A few weeks ago, BCTC gained authorization from the BC Utilities Commission to undertake what is called a "thermal upgrade" of circuits on the Ingledow-Custer transmission path.
For about $3 million worth of improvements, BCTC figures it can run more power through the lines - and collect an extra $25 million a year in transmission tariffs from utilities importing power into B.C.
That's in addition to whatever benefits Powerex can generate by moving more electricity to the U.S. as B.C. evolves into a large-scale power exporter.
It is, in short, a tremendous bargain. A relatively nominal investment cost, $3 million, will bring disproportionately high returns.
So far, the main complaint from stakeholder groups is that the money it will generate will apparently be diverted to the provincial treasury rather than dedicated to keeping electricity rates low.
In any event, the timing for the Ingledow project is good.
A lot of the equipment here is nearing the end of its useful life, and is being replaced with new transformers, circuit breakers and related items.
On the morning of The Vancouver Sun's recent tour of Ingledow, station workers were installing one of dozens of new current transformers, or CTs, needed to replace original equipment dating to the opening of the station 40 years ago.
Tour members, including Gerhard Kehl, Paul Tutt and BCTC system planner Julius Pataky, were instructed to move to the opposite end of the substation while the new transformer was powered up for the first time - as a hedge against a possible explosion.

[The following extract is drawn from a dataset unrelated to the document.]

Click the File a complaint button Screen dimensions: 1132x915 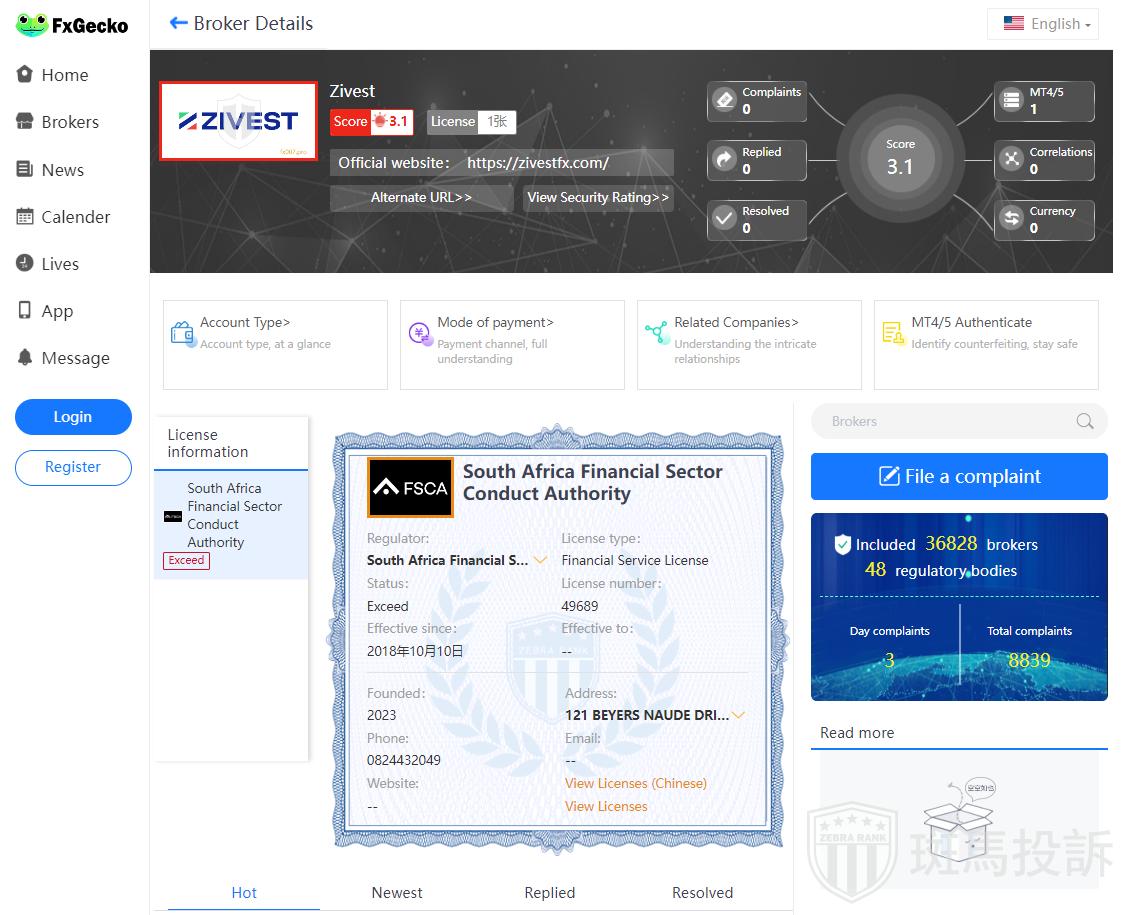(959, 476)
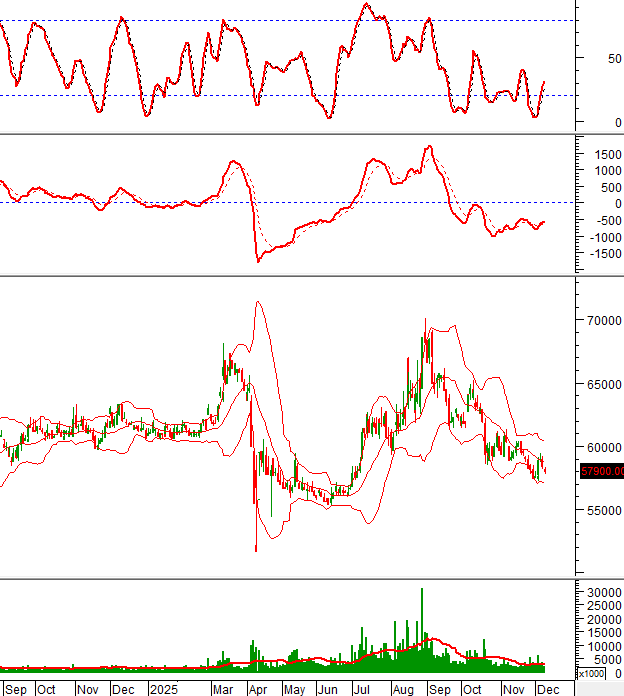Click the first Sep label on time axis
624x696 pixels.
15,689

On older equipment, breaking or joining an electrical current involves two levered metal arms called disconnects, a current transformer and a circuit breaker, and the units sprawl across the substation.
When you take one of these units off-line, simply breaking the circuit is not enough to stop electricity from arcing from one disconnect arm to another - it will jump five meters from one side of the circuit to another in a bid to keep flowing, even as the disconnect arms swing up and away from each other.

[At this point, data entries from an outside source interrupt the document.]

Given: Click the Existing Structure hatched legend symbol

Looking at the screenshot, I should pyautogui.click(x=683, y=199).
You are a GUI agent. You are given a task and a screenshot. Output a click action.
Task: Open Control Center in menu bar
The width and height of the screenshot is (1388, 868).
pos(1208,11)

The most effective way to snuff the arc is with a high-pressure jolt of air - not really all that different from the method you'd use to blow out a birthday candle.
The new units don't require as much space, and the disconnects, circuit breaker and transformer are all built into a single hybrid unit with vastly greater insulating properties than the old pieces.

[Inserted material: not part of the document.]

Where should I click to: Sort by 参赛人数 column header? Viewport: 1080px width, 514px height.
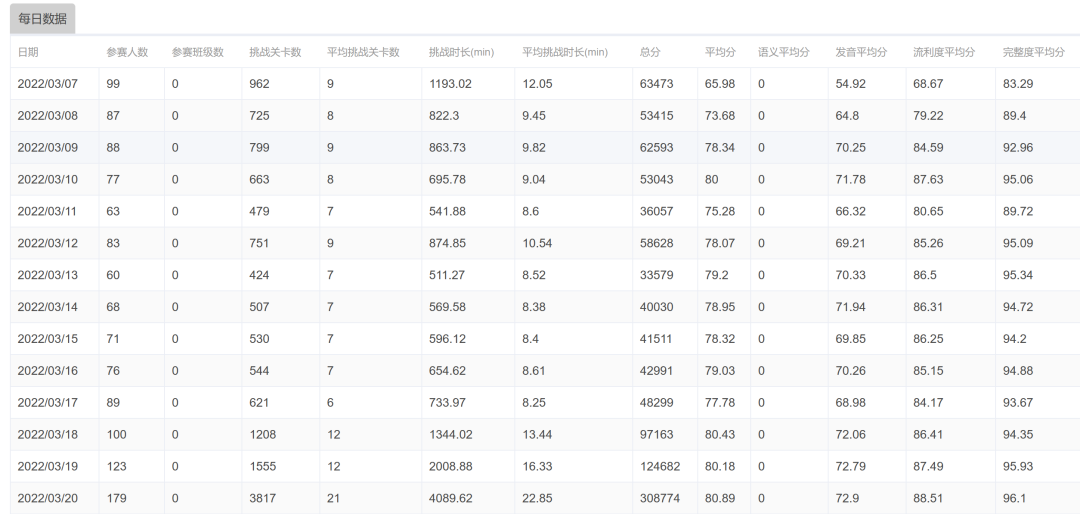point(127,52)
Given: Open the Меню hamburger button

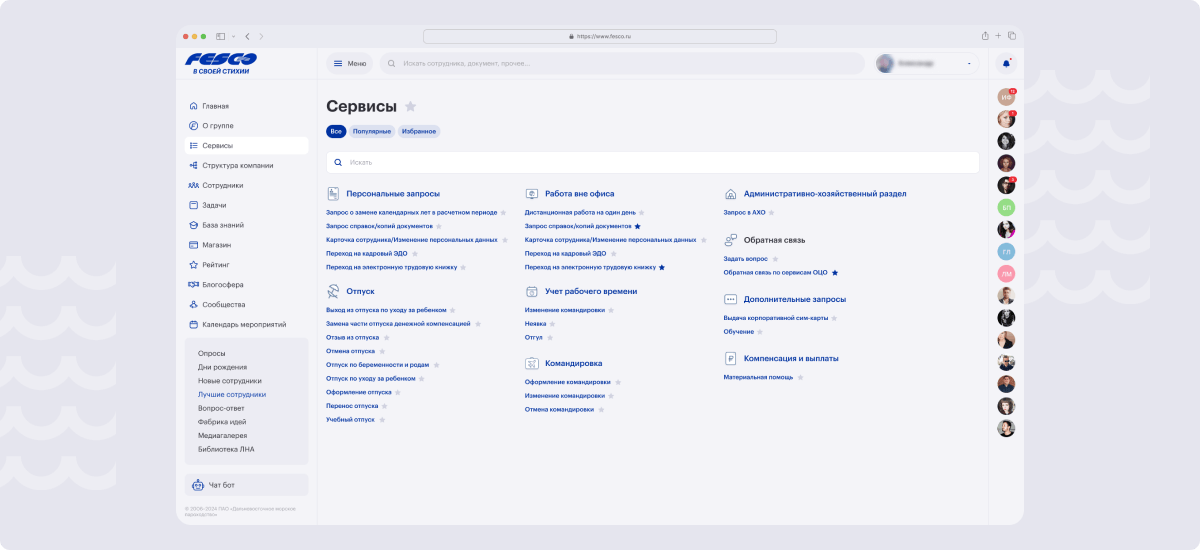Looking at the screenshot, I should tap(349, 63).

When you break the current on a new unit, the arc across the circuit is only 15 centimetres, and there's no need for a blast of air to break the connection.
"There are a lot less moving parts, so there is a lot less that can go wrong with the unit," Tutt explained.
"Smaller unit size also eliminates the need to expand the substation in order to accommodate more equipment to serve a growing population," Pataky said, noting that even the air-blast circuit breaker system is "reaching end of life."
But he added that while the equipment is becoming easier to operate, the grid is becoming more complex - BCTC and BC Hydro gain tens of thousands of new customers each year, and the Lower Mainland absorbs the biggest concentration of new residential and commercial development.
"I would say the new equipment gives us more control over the system. It's far more sophisticated, but we have to be careful because sophistication makes it more complex, and we've got to manage that," Pataky said.
The corporation's engineers are "continually" running models of system interruptions, and how to manage them before they cause electric spikes that could knock out a whole station, he said.
Operating and maintaining the system "is a lot more complicated than most people can imagine," Tutt added. "If we lose a transmission station, we've lost a city."
Kehl said BCTC's primary challenge, in rebuilding and expanding the station, is imagining what will be demanded of it by the community two or three decades into the future.
"When this station was first conceived back in the 1960s, they made decisions that impact it forever," Kehl said.
"It's a challenge for us to think far enough ahead, so that the decisions we make now are of value to Vancouver 30 to 40 years from now.
"You get locked in once you've made that choice."